After having determined the optimal choice for $a_0$, the actual EBAM analysis
with the choice suggested by \texttt{find.a0} can be done by

<<>>=
ebam(find.out)
@

If one would like to use another value of $a_0$, let's say the minimum, i.e. the
0\% quantile, of the standard deviations of the genes, which is comprised by the
second row of \texttt{find.out}, then the EBAM analysis can be performed by

<<>>=
ebam(find.out, which.a0 = 2)
@

Since in \texttt{find.a0} a fast, crude estimate for the number of falsely called
genes (i.e.\ the number of genes expected under the null hypothesis to have a posterior
probability larger than or equal to \texttt{delta}) is used instead of the exact number. If the
analysis should directly start with calling \texttt{ebam}, it is thus necessary
to set \texttt{fast = TRUE} to employ this crude estimate, and therefore, obtain the
same results as with a combination of \texttt{find.a0} and \texttt{ebam}.

Thus,

<<>>=
ebam(golub, golub.cl, a0 = 0, fast = TRUE, rand = 123)
@

leads to the same results as

\begin{verbatim}
ebam(find.out)
\end{verbatim}

since $a_0 = 0$ is suggested by \texttt{find.out} as the optimal choice for the fudge factor. 

The exact mean number of falsely called genes is used when \texttt{fast = FALSE}, which is the
default setting for \texttt{fast}. Thus,

<<>>=
ebam.out <- ebam(golub, golub.cl, a0 = 0, rand = 123)
@

leads to the results of the EBAM analysis employing the exact mean number of falsely called
genes and the value for the fudge factor identified in the analysis with \texttt{find.a0}.

By default, the number of differentially expressed genes and the estimated FDR is computed
for \texttt{delta} $=0.9$. To get these statistics for other values of \texttt{delta}, say
0.91, 0.92, ..., 0.99, call

<<>>=
print(ebam.out, seq(0.91, 0.99, 0.01))
@

The posterior probabilities can be plotted by

\begin{verbatim}
> plot(ebam.out, 0.9)
\end{verbatim}

\begin{figure}[!t]
\centerline{
\includegraphics[width=8.5cm]{ebamplot}}\vspace{-15pt}
\caption{Plot of the posterior probabilities from the actual EBAM analysis using
\texttt{delta} $=0.9$ as threshold for a gene to be called differentially expressed.}\label{ebamplot}
\vspace*{12pt}
\end{figure}

where the threshold \texttt{delta} for a gene to be called differentially expressed
has to be specified (see Figure \ref{ebamplot}).

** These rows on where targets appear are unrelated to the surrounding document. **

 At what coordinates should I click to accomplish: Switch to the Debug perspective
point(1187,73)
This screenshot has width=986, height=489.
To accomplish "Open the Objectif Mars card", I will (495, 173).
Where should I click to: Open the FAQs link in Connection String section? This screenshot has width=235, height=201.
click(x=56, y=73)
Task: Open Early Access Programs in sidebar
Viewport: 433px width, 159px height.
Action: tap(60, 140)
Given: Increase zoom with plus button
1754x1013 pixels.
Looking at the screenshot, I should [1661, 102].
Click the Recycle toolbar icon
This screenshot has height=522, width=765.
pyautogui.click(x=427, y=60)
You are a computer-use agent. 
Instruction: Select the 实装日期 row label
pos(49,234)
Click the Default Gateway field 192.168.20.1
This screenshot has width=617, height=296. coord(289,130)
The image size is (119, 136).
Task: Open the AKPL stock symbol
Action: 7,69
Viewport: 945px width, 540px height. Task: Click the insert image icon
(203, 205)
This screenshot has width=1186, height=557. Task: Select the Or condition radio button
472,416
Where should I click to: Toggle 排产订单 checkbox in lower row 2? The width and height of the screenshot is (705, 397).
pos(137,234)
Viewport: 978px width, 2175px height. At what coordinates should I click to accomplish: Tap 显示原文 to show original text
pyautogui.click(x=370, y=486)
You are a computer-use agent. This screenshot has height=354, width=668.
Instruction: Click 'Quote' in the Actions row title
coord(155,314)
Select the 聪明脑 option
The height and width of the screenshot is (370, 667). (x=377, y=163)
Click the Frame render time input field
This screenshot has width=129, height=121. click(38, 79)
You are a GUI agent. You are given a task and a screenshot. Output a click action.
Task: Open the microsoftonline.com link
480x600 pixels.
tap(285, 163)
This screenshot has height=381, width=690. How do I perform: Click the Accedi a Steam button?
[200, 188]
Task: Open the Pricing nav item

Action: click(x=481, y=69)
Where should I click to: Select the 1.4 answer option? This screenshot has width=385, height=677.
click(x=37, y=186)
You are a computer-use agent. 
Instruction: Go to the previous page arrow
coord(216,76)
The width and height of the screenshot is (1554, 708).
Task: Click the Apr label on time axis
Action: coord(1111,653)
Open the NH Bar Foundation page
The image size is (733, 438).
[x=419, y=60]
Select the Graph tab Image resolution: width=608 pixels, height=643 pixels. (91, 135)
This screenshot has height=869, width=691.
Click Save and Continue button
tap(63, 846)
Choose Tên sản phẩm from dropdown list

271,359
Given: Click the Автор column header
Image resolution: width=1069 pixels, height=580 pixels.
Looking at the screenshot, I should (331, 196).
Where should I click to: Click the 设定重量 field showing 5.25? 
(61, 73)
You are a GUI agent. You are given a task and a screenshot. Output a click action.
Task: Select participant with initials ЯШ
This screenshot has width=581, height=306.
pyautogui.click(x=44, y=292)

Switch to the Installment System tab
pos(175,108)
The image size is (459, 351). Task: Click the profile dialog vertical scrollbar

Having selected a value for \texttt{delta}, say 0.99997, gene-specific information can be
obtained by

<<>>=
summary(ebam.out, 0.99997)
@

The generated table contains the row numbers of the identified genes in the data matrix (\texttt{Row}),
the values of the test statistic (\texttt{z.value}), the posterior probabilities (\texttt{posterior}),
and an adhoc estimate of the local FDR (\texttt{local.fdr}, see Efron et al., 2001).

Instead of employing \texttt{find.a0} to identify an optimal value of $a_0$ and using
this value to compute a moderated $t$-statistic, it is also possible to use the
ordinary $t$-statistic by setting $a_0=0$ in \texttt{find.a0}. (Since for the Golub
et al.\ (1999) $a_0=0$ is the optimal choice for the fudge factor, this analysis has
already been done with output \texttt{ebam.out}).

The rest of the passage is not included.